◆ **BRIEF**:
In the material below, find every line containing "agent" and copy that line.

◆ **DATA SUPPLIED**:

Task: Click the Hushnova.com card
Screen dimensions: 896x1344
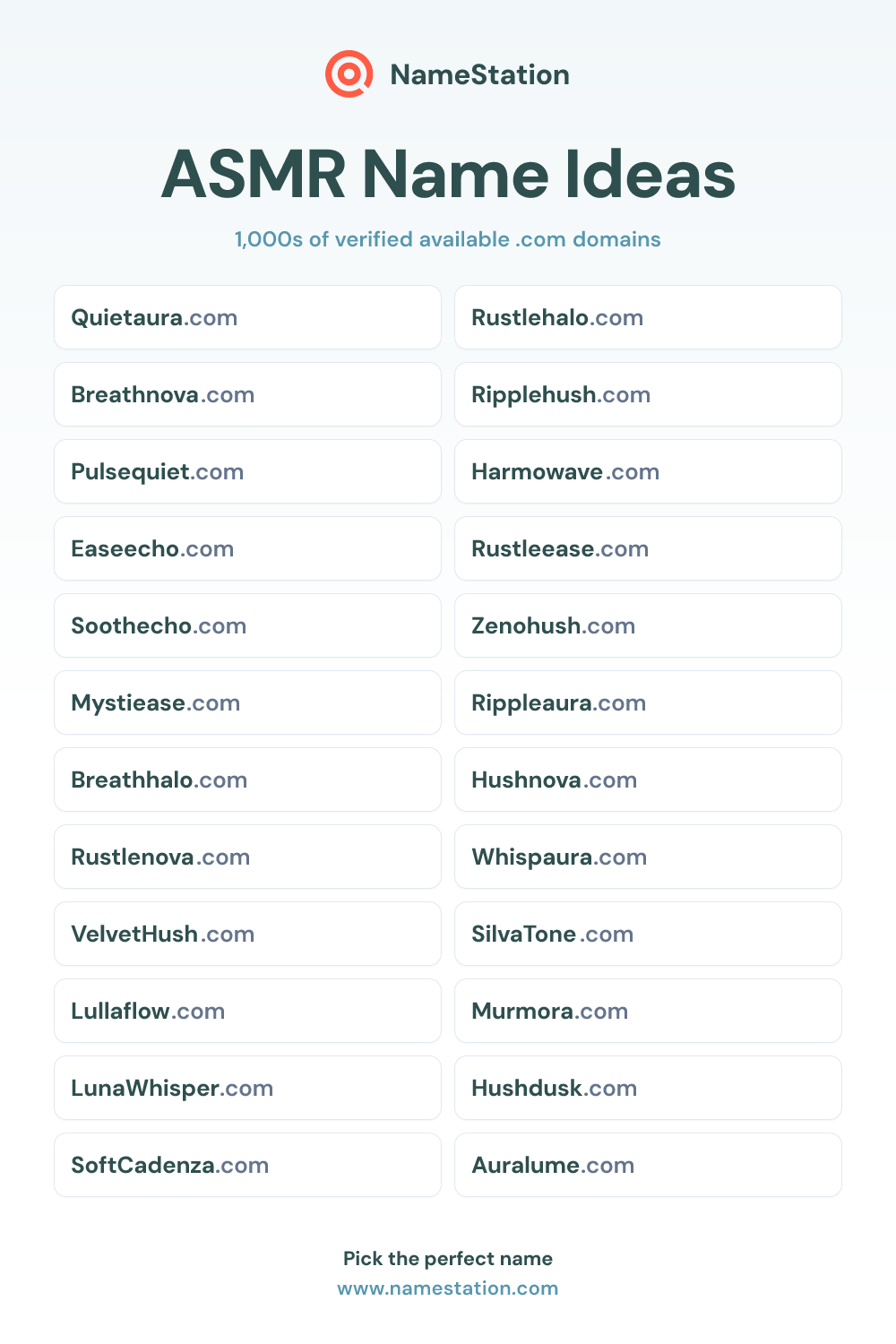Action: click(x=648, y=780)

...

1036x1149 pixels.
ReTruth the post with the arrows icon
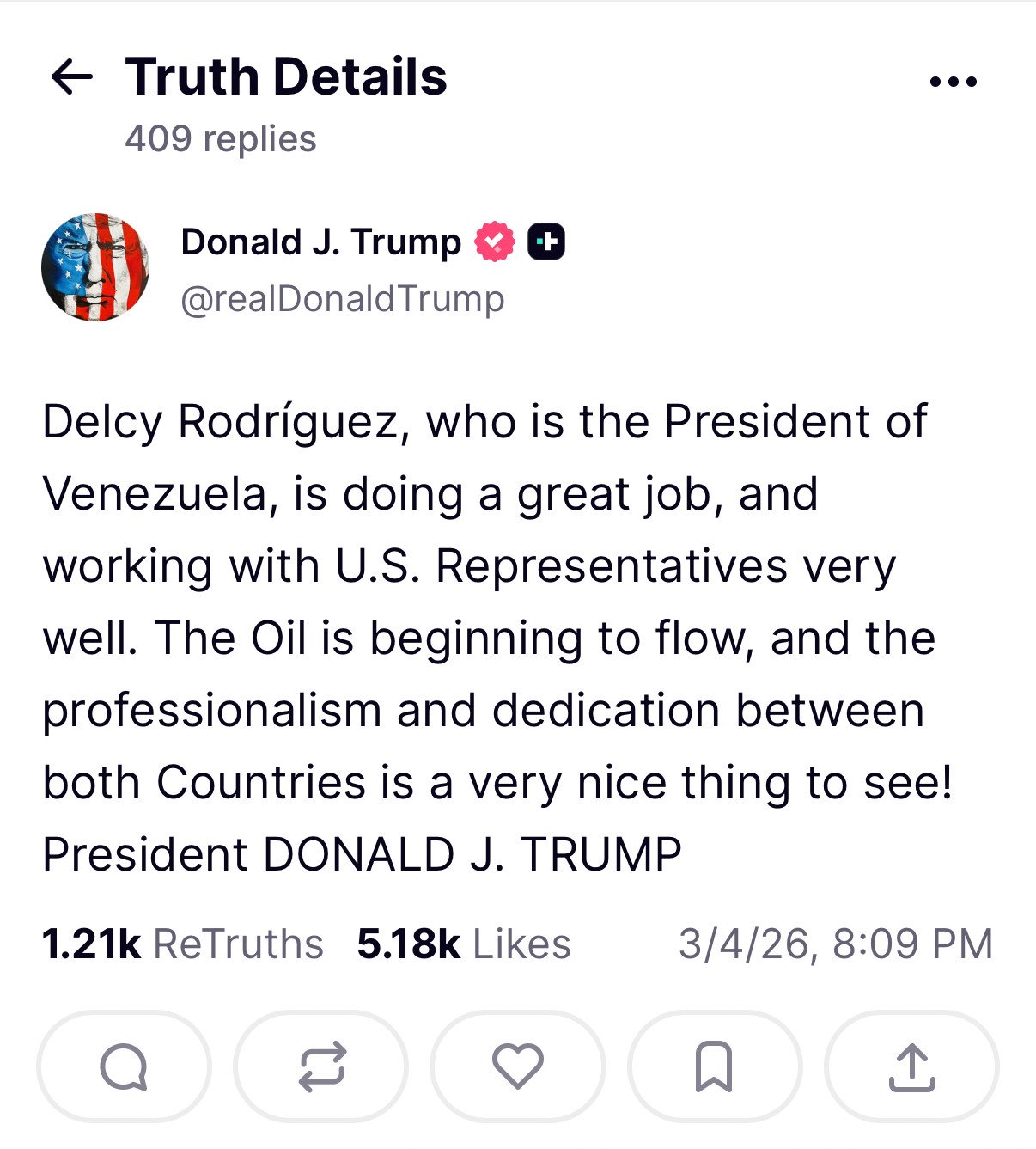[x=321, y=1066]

==

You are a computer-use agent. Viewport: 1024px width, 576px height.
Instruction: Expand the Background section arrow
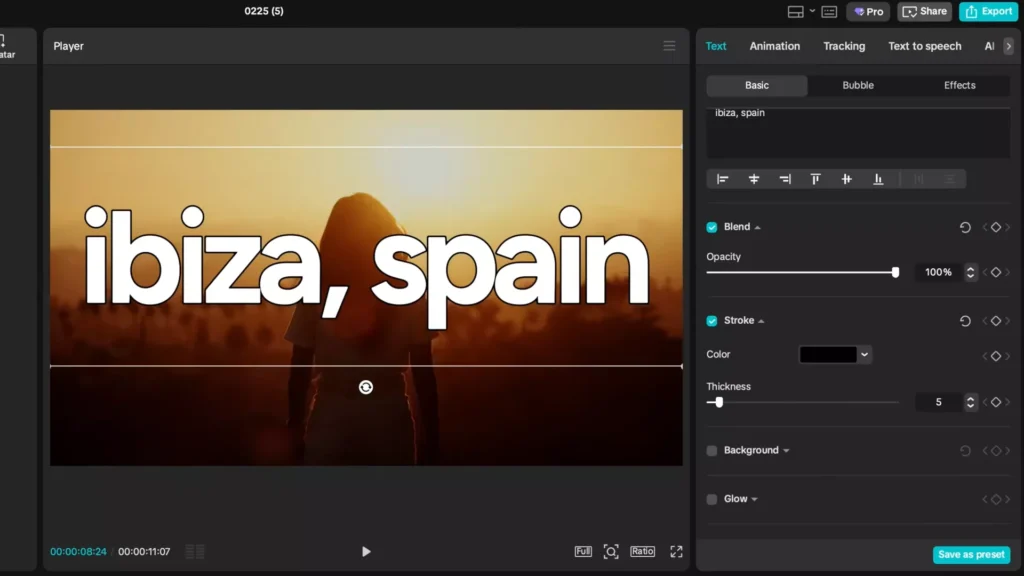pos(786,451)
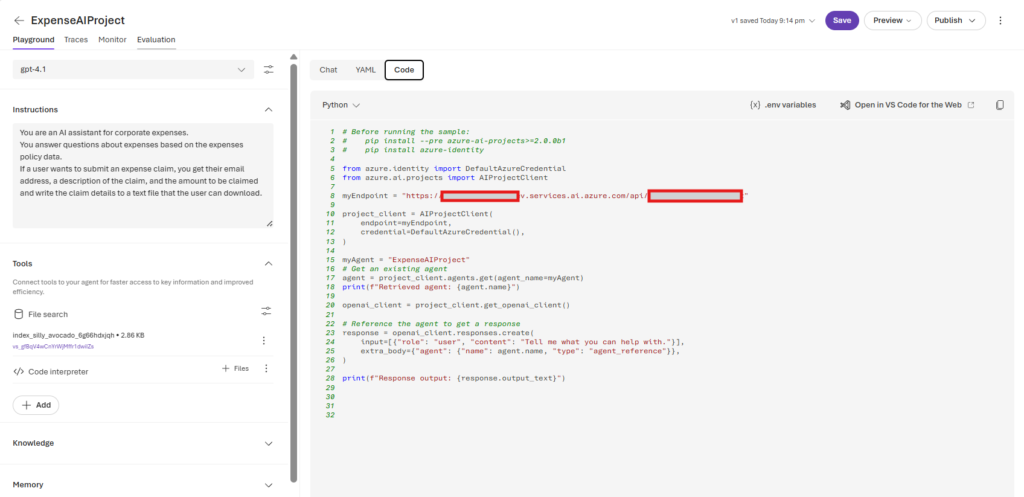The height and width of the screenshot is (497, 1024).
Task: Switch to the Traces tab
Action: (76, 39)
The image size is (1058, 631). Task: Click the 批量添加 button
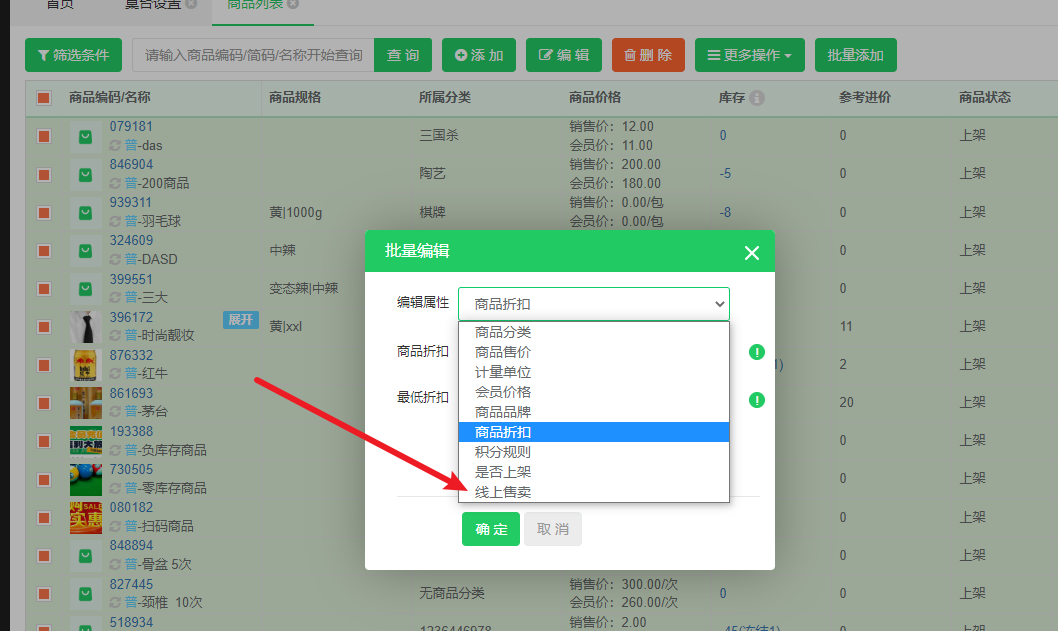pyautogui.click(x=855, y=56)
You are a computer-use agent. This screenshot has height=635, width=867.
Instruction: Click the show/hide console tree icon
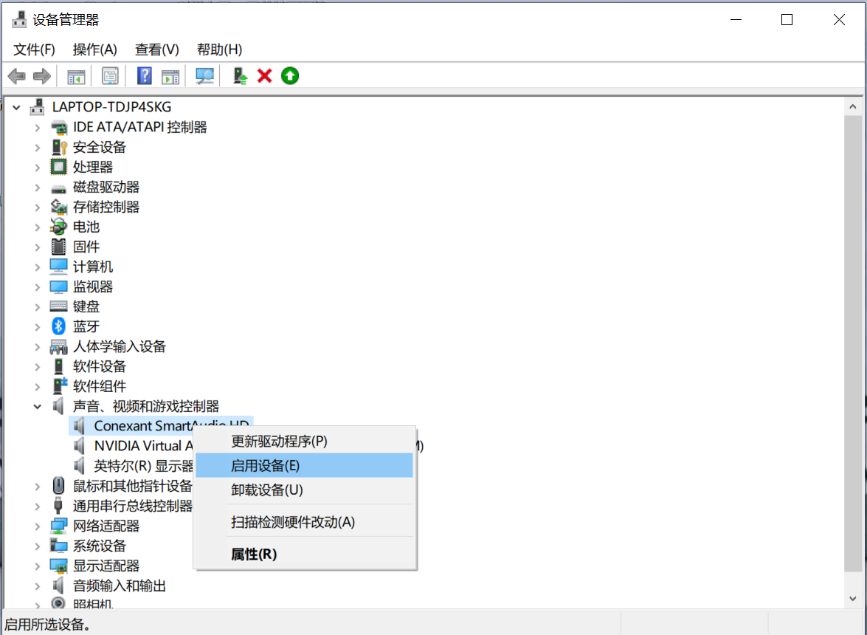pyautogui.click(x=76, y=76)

◆ **EXPECTED OUTPUT**:
You are a computer-use agent. Viewport: 1024px width, 576px height.
You are a computer-use agent. This screenshot has height=635, width=867.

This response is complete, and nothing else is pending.